Action item:
The answer must be an exact copy of the listing below.

Input:
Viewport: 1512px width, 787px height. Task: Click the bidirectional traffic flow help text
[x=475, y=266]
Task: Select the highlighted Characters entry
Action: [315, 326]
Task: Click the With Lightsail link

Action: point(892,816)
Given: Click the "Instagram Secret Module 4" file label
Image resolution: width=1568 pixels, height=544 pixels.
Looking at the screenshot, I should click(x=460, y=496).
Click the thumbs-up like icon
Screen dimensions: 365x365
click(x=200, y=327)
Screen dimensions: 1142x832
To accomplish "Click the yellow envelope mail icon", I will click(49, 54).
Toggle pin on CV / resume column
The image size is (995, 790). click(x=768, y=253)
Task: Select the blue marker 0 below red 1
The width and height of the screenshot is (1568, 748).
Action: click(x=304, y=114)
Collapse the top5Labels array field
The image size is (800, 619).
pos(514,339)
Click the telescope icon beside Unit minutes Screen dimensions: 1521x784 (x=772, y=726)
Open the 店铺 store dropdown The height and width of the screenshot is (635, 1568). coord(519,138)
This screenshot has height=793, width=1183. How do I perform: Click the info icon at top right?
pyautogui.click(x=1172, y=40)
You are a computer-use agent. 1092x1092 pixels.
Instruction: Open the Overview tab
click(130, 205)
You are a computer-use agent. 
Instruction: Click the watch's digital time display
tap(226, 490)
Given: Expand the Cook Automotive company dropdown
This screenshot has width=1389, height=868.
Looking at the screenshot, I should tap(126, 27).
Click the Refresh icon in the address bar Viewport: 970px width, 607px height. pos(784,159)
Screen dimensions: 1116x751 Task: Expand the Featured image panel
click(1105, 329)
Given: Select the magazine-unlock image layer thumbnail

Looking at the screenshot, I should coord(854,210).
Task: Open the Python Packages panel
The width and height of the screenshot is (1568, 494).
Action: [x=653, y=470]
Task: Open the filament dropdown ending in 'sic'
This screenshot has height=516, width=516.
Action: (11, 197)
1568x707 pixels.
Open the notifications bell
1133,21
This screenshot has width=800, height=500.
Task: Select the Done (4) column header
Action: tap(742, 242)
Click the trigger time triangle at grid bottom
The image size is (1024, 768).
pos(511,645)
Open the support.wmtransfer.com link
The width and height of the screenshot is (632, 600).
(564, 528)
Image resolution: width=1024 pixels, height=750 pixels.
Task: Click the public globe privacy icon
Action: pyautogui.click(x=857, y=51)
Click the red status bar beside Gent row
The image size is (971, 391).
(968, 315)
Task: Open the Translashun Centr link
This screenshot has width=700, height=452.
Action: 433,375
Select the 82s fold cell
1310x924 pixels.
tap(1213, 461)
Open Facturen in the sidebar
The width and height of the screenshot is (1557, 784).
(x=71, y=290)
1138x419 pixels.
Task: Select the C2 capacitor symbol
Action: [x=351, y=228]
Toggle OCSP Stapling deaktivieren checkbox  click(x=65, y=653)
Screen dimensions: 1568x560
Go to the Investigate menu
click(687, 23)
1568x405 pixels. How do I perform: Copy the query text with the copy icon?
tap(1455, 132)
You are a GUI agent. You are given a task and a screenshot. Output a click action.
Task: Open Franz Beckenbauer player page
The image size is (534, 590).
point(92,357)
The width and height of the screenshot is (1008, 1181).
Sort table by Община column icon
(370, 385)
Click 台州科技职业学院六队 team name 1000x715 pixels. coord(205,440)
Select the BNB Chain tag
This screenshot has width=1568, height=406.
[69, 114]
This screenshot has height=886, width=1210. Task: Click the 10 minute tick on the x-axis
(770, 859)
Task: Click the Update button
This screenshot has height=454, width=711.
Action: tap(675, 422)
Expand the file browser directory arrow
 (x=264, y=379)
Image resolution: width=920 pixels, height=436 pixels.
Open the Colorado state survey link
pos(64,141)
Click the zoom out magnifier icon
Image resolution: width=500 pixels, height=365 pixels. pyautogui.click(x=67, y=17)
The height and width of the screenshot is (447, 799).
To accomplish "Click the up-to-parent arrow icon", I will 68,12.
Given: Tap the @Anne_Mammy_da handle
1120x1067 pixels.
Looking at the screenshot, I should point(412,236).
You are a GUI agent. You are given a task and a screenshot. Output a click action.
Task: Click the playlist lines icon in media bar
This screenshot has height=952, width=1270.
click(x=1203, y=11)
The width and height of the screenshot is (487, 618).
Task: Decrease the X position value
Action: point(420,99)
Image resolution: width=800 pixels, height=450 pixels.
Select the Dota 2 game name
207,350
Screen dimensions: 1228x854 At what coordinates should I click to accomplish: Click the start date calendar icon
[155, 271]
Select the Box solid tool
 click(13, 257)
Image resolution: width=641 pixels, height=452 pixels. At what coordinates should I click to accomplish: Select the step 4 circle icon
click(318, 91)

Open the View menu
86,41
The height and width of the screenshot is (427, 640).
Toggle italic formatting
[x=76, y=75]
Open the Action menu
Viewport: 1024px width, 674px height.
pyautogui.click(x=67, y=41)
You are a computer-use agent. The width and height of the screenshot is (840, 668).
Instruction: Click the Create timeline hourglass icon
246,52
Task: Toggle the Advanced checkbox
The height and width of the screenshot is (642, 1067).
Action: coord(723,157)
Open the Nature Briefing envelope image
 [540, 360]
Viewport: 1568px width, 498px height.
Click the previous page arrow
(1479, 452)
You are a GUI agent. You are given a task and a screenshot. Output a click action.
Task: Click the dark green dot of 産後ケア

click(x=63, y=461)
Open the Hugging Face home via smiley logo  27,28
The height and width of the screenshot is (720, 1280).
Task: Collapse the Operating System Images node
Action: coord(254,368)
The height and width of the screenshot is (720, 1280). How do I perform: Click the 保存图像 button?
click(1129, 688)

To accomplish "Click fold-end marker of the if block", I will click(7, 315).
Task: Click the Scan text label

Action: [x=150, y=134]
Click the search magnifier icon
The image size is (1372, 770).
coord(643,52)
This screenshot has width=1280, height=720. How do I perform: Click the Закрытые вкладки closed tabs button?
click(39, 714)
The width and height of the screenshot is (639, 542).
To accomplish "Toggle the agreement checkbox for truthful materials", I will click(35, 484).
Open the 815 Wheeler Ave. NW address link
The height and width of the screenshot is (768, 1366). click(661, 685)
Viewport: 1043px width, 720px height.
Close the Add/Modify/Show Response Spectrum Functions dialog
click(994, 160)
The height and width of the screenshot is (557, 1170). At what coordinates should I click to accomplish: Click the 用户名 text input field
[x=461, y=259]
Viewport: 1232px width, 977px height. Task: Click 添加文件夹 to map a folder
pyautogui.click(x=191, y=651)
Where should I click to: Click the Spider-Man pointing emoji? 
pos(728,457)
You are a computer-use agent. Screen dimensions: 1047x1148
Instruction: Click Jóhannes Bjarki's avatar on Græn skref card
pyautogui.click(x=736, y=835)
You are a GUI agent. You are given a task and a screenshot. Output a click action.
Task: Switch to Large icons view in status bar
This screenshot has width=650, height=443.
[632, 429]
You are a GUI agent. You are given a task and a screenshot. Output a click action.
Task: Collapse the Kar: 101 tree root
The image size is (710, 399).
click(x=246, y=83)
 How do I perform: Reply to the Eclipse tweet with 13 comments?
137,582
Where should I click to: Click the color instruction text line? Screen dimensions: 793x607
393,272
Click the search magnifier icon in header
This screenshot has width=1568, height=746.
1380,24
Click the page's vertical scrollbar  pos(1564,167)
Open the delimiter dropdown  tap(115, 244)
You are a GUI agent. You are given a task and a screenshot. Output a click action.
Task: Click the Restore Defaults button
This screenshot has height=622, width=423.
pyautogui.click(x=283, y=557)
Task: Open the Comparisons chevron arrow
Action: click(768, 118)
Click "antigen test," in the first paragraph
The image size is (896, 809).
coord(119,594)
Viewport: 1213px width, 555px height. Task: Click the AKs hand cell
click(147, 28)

Reply:
Viewport: 1512px width, 787px height. Task: Click the bidirectional traffic flow help text
[x=475, y=266]
Task: Select the highlighted Characters entry
Action: [315, 326]
Task: Click the With Lightsail link

Action: point(892,816)
Given: Click the "Instagram Secret Module 4" file label
Image resolution: width=1568 pixels, height=544 pixels.
Looking at the screenshot, I should click(x=460, y=496).
Click the thumbs-up like icon
Screen dimensions: 365x365
click(x=200, y=327)
Screen dimensions: 1142x832
To accomplish "Click the yellow envelope mail icon", I will click(49, 54).
Toggle pin on CV / resume column
The image size is (995, 790). click(x=768, y=253)
Task: Select the blue marker 0 below red 1
The width and height of the screenshot is (1568, 748).
Action: click(x=304, y=114)
Collapse the top5Labels array field
The image size is (800, 619).
pos(514,339)
Click the telescope icon beside Unit minutes Screen dimensions: 1521x784 (x=772, y=726)
Open the 店铺 store dropdown The height and width of the screenshot is (635, 1568). coord(519,138)
This screenshot has height=793, width=1183. How do I perform: Click the info icon at top right?
pyautogui.click(x=1172, y=40)
You are a computer-use agent. 1092x1092 pixels.
Instruction: Open the Overview tab
click(130, 205)
You are a computer-use agent. 
Instruction: Click the watch's digital time display
tap(226, 490)
Given: Expand the Cook Automotive company dropdown
This screenshot has width=1389, height=868.
Looking at the screenshot, I should tap(126, 27).
Click the Refresh icon in the address bar Viewport: 970px width, 607px height. pos(784,159)
Screen dimensions: 1116x751 Task: Expand the Featured image panel
click(1105, 329)
Given: Select the magazine-unlock image layer thumbnail

Looking at the screenshot, I should coord(854,210).
Task: Open the Python Packages panel
The width and height of the screenshot is (1568, 494).
Action: [x=653, y=470]
Task: Open the filament dropdown ending in 'sic'
This screenshot has height=516, width=516.
Action: (11, 197)
1568x707 pixels.
Open the notifications bell
1133,21
This screenshot has width=800, height=500.
Task: Select the Done (4) column header
Action: tap(742, 242)
Click the trigger time triangle at grid bottom
The image size is (1024, 768).
pos(511,645)
Open the support.wmtransfer.com link
The width and height of the screenshot is (632, 600).
(564, 528)
Image resolution: width=1024 pixels, height=750 pixels.
Task: Click the public globe privacy icon
Action: pyautogui.click(x=857, y=51)
Click the red status bar beside Gent row
The image size is (971, 391).
(968, 315)
Task: Open the Translashun Centr link
This screenshot has width=700, height=452.
Action: 433,375
Select the 82s fold cell
1310x924 pixels.
tap(1213, 461)
Open Facturen in the sidebar
The width and height of the screenshot is (1557, 784).
(x=71, y=290)
1138x419 pixels.
Task: Select the C2 capacitor symbol
Action: [x=351, y=228]
Toggle OCSP Stapling deaktivieren checkbox  click(x=65, y=653)
Screen dimensions: 1568x560
Go to the Investigate menu
click(687, 23)
1568x405 pixels. How do I perform: Copy the query text with the copy icon?
tap(1455, 132)
You are a GUI agent. You are given a task and a screenshot. Output a click action.
Task: Open Franz Beckenbauer player page
The image size is (534, 590).
point(92,357)
The width and height of the screenshot is (1008, 1181).
Sort table by Община column icon
(370, 385)
Click 台州科技职业学院六队 team name 1000x715 pixels. coord(205,440)
Select the BNB Chain tag
This screenshot has width=1568, height=406.
[69, 114]
This screenshot has height=886, width=1210. Task: Click the 10 minute tick on the x-axis
(770, 859)
Task: Click the Update button
This screenshot has height=454, width=711.
Action: tap(675, 422)
Expand the file browser directory arrow
 (x=264, y=379)
Image resolution: width=920 pixels, height=436 pixels.
Open the Colorado state survey link
pos(64,141)
Click the zoom out magnifier icon
Image resolution: width=500 pixels, height=365 pixels. pyautogui.click(x=67, y=17)
The height and width of the screenshot is (447, 799).
To accomplish "Click the up-to-parent arrow icon", I will 68,12.
Given: Tap the @Anne_Mammy_da handle
1120x1067 pixels.
Looking at the screenshot, I should point(412,236).
You are a GUI agent. You are given a task and a screenshot. Output a click action.
Task: Click the playlist lines icon in media bar
This screenshot has height=952, width=1270.
click(x=1203, y=11)
The width and height of the screenshot is (487, 618).
Task: Decrease the X position value
Action: point(420,99)
Image resolution: width=800 pixels, height=450 pixels.
Select the Dota 2 game name
207,350
Screen dimensions: 1228x854 At what coordinates should I click to accomplish: Click the start date calendar icon
[155, 271]
Select the Box solid tool
 click(13, 257)
Image resolution: width=641 pixels, height=452 pixels. At what coordinates should I click to accomplish: Select the step 4 circle icon
click(318, 91)

Open the View menu
86,41
The height and width of the screenshot is (427, 640).
Toggle italic formatting
[x=76, y=75]
Open the Action menu
Viewport: 1024px width, 674px height.
pyautogui.click(x=67, y=41)
You are a computer-use agent. The width and height of the screenshot is (840, 668).
Instruction: Click the Create timeline hourglass icon
246,52
Task: Toggle the Advanced checkbox
The height and width of the screenshot is (642, 1067).
Action: coord(723,157)
Open the Nature Briefing envelope image
 [540, 360]
Viewport: 1568px width, 498px height.
Click the previous page arrow
(1479, 452)
You are a GUI agent. You are given a task and a screenshot. Output a click action.
Task: Click the dark green dot of 産後ケア

click(x=63, y=461)
Open the Hugging Face home via smiley logo  27,28
The height and width of the screenshot is (720, 1280).
Task: Collapse the Operating System Images node
Action: coord(254,368)
The height and width of the screenshot is (720, 1280). How do I perform: Click the 保存图像 button?
click(1129, 688)

To accomplish "Click fold-end marker of the if block", I will click(7, 315).
Task: Click the Scan text label

Action: [x=150, y=134]
Click the search magnifier icon
The image size is (1372, 770).
coord(643,52)
This screenshot has width=1280, height=720. How do I perform: Click the Закрытые вкладки closed tabs button?
click(39, 714)
The width and height of the screenshot is (639, 542).
To accomplish "Toggle the agreement checkbox for truthful materials", I will click(35, 484).
Open the 815 Wheeler Ave. NW address link
The height and width of the screenshot is (768, 1366). click(661, 685)
Viewport: 1043px width, 720px height.
Close the Add/Modify/Show Response Spectrum Functions dialog
click(994, 160)
The height and width of the screenshot is (557, 1170). At what coordinates should I click to accomplish: Click the 用户名 text input field
[x=461, y=259]
Viewport: 1232px width, 977px height. Task: Click 添加文件夹 to map a folder
pyautogui.click(x=191, y=651)
Where should I click to: Click the Spider-Man pointing emoji? 
pos(728,457)
You are a computer-use agent. Screen dimensions: 1047x1148
Instruction: Click Jóhannes Bjarki's avatar on Græn skref card
pyautogui.click(x=736, y=835)
You are a GUI agent. You are given a task and a screenshot. Output a click action.
Task: Switch to Large icons view in status bar
This screenshot has width=650, height=443.
[632, 429]
You are a GUI agent. You are given a task and a screenshot. Output a click action.
Task: Collapse the Kar: 101 tree root
The image size is (710, 399).
click(x=246, y=83)
 How do I perform: Reply to the Eclipse tweet with 13 comments?
137,582
Where should I click to: Click the color instruction text line? Screen dimensions: 793x607
393,272
Click the search magnifier icon in header
This screenshot has width=1568, height=746.
1380,24
Click the page's vertical scrollbar  pos(1564,167)
Open the delimiter dropdown  tap(115, 244)
You are a GUI agent. You are given a task and a screenshot. Output a click action.
Task: Click the Restore Defaults button
This screenshot has height=622, width=423.
pyautogui.click(x=283, y=557)
Task: Open the Comparisons chevron arrow
Action: click(768, 118)
Click "antigen test," in the first paragraph
The image size is (896, 809).
coord(119,594)
Viewport: 1213px width, 555px height. Task: Click the AKs hand cell
click(147, 28)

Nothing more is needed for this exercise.